Das Gebiet der ehemaligen Tschechoslowakei (sowohl unter der NS-Herrschaft in den ‚Anschlussgebieten‘ des Jahres 1938 und im ‚Protektorat‘ wie auch unter dem Kommunismus) soll im Mittelpunkt der Tagung stehen. Vorträge und Überlegungen zur Rolle des Sports in benachbarten Gebieten (neben dem Dritten Reich und den Ostblockstaaten unter Umständen auch der österreichische Ständestaat und das faschistische Italien) sind aber willkommen.
Potenzielle Referierende und Interessierte wenden sich bitte bis 15. Januar 2010 an den Organisator der Tagungen, Dr. Stefan Zwicker (SFzwicker@gmx.de), oder an den Obmann der Historischen Kommission für die böhmischen Länder, Dr.
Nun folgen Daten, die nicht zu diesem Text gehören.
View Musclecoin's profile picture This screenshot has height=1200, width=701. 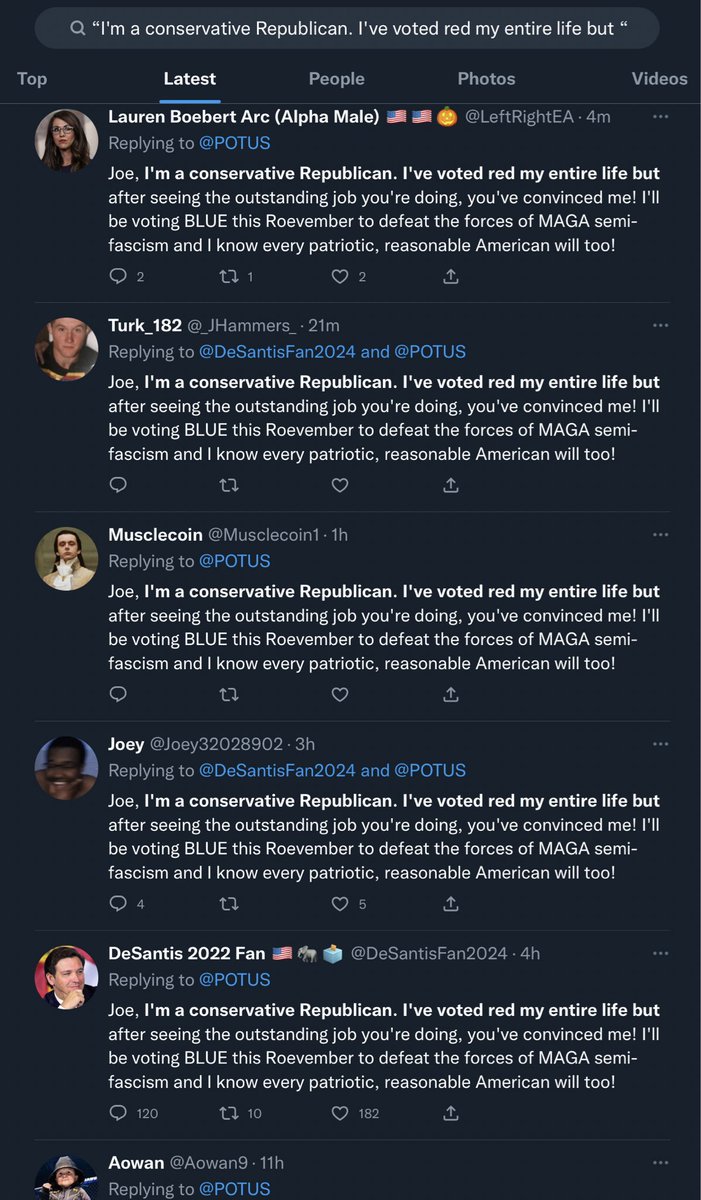tap(66, 558)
Robert Luft (robert.luft@gmx.de). Tagungssprachen sind Deutsch und Englisch
Eine Veröffentlichung der Beiträge beider Konferenzen und evtl. weiterer Aufsätze zur Thematik in der Reihe der Historischen Kommission ist geplant. Die Tagung steht in einem Zusammenhang mit sporthistorischen Forschungsvorhaben der Abteilung für Osteuropäische Geschichte am Institut für Geschichtswissenschaft der Rheinischen Friedrich-Wilhelms-Universität Bonn.